18 novembre 2009 - Coltivatori diretti di kWh e allevatori di Tep. Sono in molti - tra gli addetti ai lavori - a leggere un futuro dell’agricoltura europea (ma non solo) destinato a viaggiare in questa direzione. Ovvero, contraddistinto dall’opportunità di affiancare all’attività prevalente “tradizionale” le nuove frontiere delle fonti rinnovabili.
La generazione di elettricità e calore attraverso l’uso delle biomasse, la produzione di biodiesel, il piccolo idroelettrico e l’eolico, il fotovoltaico, secondo questa linea di pensiero potrebbero già oggi diventare una fonte di reddito aggiuntivo sempre più importante. Per un numero sempre più consistente di imprese agricole. Vedremo…
Al momento - nonostante l’enfasi data alla notizia - il discorso sembra limitato ad un numero irrisorio di realtà. A livello europeo, secondo le ultime elaborazioni di Eurostat, solo 7 imprese su mille dichiarano di integrare il reddito da fonte agricola con attività connesse alla produzione di energie rinnovabili.

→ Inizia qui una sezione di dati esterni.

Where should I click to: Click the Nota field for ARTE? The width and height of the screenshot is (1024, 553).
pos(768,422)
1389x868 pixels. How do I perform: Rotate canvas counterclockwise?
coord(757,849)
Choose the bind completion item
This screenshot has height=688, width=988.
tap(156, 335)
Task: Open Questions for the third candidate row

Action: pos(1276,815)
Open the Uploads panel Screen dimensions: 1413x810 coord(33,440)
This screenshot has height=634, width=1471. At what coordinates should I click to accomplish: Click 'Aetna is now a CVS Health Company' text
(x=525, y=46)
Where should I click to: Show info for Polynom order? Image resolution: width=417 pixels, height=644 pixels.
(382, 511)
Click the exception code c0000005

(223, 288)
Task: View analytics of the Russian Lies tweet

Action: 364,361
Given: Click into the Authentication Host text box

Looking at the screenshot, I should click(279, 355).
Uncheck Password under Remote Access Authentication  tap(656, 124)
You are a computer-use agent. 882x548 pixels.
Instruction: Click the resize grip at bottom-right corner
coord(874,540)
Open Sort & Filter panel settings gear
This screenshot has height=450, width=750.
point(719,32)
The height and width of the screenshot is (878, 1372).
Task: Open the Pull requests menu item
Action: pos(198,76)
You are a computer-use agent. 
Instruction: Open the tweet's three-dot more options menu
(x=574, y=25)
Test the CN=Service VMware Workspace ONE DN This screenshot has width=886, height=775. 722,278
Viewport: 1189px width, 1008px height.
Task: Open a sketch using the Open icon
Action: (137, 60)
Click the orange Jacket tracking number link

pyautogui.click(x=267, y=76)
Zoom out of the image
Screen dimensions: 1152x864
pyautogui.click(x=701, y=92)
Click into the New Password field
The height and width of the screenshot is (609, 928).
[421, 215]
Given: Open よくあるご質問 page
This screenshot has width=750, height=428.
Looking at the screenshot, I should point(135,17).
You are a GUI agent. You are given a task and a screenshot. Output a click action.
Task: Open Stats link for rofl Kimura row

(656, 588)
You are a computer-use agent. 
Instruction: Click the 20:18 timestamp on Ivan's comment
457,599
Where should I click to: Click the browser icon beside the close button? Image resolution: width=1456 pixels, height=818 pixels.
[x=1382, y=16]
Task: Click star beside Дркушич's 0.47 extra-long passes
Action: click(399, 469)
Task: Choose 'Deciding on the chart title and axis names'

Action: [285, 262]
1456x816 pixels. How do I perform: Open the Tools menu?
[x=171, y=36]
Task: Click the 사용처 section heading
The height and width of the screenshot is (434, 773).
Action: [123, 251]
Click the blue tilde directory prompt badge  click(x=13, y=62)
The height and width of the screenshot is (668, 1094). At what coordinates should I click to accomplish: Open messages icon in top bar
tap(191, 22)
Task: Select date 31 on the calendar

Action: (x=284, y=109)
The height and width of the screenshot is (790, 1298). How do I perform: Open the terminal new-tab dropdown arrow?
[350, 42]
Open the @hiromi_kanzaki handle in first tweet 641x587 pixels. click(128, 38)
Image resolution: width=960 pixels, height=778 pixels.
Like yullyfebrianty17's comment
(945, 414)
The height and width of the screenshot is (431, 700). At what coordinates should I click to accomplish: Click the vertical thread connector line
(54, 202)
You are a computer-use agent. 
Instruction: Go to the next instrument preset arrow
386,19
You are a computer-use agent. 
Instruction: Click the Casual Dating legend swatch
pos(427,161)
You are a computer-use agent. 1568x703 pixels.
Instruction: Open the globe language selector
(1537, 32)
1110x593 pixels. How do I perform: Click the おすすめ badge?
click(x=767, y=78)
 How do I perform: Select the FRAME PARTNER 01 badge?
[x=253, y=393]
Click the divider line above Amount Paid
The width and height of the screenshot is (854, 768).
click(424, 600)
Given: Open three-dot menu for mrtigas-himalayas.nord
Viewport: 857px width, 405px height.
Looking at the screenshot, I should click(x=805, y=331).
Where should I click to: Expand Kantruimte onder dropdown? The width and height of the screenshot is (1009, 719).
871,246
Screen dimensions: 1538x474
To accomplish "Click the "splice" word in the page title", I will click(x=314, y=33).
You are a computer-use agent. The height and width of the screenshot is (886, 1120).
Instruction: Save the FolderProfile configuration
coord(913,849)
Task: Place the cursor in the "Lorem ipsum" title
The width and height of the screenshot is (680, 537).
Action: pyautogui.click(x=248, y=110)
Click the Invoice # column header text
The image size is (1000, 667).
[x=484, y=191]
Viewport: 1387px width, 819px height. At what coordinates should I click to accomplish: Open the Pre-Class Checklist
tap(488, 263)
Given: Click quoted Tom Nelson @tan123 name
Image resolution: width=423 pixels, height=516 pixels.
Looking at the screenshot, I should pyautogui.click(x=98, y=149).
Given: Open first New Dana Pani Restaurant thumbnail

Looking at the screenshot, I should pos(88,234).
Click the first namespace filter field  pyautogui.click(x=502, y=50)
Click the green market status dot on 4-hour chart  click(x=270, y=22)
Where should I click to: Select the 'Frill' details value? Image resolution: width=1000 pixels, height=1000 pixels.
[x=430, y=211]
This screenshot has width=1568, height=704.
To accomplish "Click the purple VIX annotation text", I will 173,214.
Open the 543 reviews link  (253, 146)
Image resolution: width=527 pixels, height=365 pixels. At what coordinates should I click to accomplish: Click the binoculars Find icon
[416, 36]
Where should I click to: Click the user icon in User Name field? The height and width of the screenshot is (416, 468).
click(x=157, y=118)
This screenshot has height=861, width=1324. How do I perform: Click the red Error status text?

Il valore è fortemente condizionato dalla realtà tedesca, l’unica dove si può dire che abbia davvero preso piede questa soluzione. In Germania, infatti, ben 65 imprese agricole su 1.000 sono anche renewable energy producer. Significativi, se pur ampiamente più ridotti, i dati della Danimarca (27 su mille) e dell’Olanda (24 su mille).
Nel resto d’Europa l’opportunità è per ora pressoché sconosciuta e, comunque, molto meno gettonata rispetto ad alternative quali l’agriturismo, la lavorazione tradizionale dei prodotti agricoli, la fornitura di lavorazioni in conto terzi (ad esempio, per la cura del verde o per la pulizia delle strade dalla neve in inverno).
In particolare, in Italia solo 2 imprese su mille risultano già convertite alle energie rinnovabili.